Donald Trump a déclaré lundi qu'il aimerait voir le lanceur d'alerte, dont le signalement a déclenché l'ouverture d'une enquête parlementaire en vue d'une procédure de destitution à son encontre, témoigner devant le Congrès américain. "Il doit témoigner pour expliquer pourquoi il a si mal compris ma conversation ukrainienne", a tweeté le président américain.

Ce lanceur d'alerte s'est inquiété du fait que le président américain ait demandé à son homologue ukrainien, lors d'une conversation téléphonique le 25 juillet, d'enquêter sur son rival potentiel à la présidentielle 2020, Joe Biden.

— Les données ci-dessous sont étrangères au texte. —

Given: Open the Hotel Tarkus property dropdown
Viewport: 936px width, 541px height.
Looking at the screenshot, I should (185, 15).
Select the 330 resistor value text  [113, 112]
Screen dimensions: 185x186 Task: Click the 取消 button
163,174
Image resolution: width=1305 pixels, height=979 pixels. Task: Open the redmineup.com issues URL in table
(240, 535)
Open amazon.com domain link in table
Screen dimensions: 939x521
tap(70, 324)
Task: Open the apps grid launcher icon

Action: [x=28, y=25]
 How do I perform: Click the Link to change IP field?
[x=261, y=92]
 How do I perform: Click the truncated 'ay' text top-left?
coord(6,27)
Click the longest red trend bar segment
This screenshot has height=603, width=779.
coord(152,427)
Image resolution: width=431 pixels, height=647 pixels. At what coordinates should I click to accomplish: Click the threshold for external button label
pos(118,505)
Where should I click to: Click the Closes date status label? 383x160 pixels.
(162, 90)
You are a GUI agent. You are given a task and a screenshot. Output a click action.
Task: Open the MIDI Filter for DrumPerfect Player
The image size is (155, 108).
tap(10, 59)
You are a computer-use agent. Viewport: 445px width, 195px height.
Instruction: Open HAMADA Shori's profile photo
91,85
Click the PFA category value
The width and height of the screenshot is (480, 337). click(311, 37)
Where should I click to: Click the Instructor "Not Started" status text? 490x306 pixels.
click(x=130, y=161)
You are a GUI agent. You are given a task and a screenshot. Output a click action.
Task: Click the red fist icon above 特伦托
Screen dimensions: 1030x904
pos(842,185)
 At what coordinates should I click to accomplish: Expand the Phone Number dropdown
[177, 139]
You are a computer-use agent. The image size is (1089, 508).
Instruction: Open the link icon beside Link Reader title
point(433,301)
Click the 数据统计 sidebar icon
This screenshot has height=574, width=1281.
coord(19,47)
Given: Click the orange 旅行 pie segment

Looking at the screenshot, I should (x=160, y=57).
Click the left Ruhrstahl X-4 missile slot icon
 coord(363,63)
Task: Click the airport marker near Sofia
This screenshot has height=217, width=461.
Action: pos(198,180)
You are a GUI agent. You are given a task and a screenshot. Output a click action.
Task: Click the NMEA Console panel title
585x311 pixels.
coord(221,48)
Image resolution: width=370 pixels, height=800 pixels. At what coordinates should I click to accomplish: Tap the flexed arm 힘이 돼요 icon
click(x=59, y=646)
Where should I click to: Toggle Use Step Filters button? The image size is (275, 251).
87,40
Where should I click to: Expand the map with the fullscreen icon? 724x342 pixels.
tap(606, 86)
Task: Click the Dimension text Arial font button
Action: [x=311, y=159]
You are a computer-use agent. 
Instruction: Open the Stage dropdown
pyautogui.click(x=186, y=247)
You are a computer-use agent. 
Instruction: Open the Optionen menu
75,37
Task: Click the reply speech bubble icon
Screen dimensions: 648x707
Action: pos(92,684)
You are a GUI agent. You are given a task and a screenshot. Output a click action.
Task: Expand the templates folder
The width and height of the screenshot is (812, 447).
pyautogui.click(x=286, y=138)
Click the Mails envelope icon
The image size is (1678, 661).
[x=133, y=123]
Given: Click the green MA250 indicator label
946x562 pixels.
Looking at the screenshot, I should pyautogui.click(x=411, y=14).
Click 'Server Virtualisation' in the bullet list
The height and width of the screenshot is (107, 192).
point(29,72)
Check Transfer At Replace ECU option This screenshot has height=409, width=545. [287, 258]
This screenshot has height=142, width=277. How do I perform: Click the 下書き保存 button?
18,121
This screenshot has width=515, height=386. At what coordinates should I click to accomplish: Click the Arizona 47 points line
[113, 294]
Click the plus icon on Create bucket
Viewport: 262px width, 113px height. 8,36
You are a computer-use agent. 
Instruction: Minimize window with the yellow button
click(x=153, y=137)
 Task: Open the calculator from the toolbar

Une transcription de cette conversation a été publiée par la Maison Blanche. Les démocrates mènent depuis une enquête pour constituer un dossier de mise en accusation ("impeachment") du président, qu'ils accusent d'avoir "trahi" son pays.

Le président de la commission du Renseignement à la Chambre des représentants, Adam Schiff, "a maintenant l'air de ne pas vouloir que le lanceur d'alerte témoigne. NON! ", s'est exclamé lundi matin Donald Trump.

"Nous devons déterminer l'identité du lanceur d'alerte pour déterminer POURQUOI ceci a été fait contre les Etats-Unis", a également réclamé le président. Les démocrates ont au contraire insisté depuis le début de l'affaire sur la nécessité absolue de protéger l'anonymat de ce lanceur d'alerte, membre des services américains de renseignement.

Donald Trump a à de nombreuses reprises affirmé que son échange téléphonique avec le président ukrainien Volodymyr Zelensky était "parfait".

Une ancienne conseillère à la Maison Blanche sur les questions russes, Fiona Hill, doit témoigner à huis clos lundi devant les élus américains dans le cadre de leur enquête.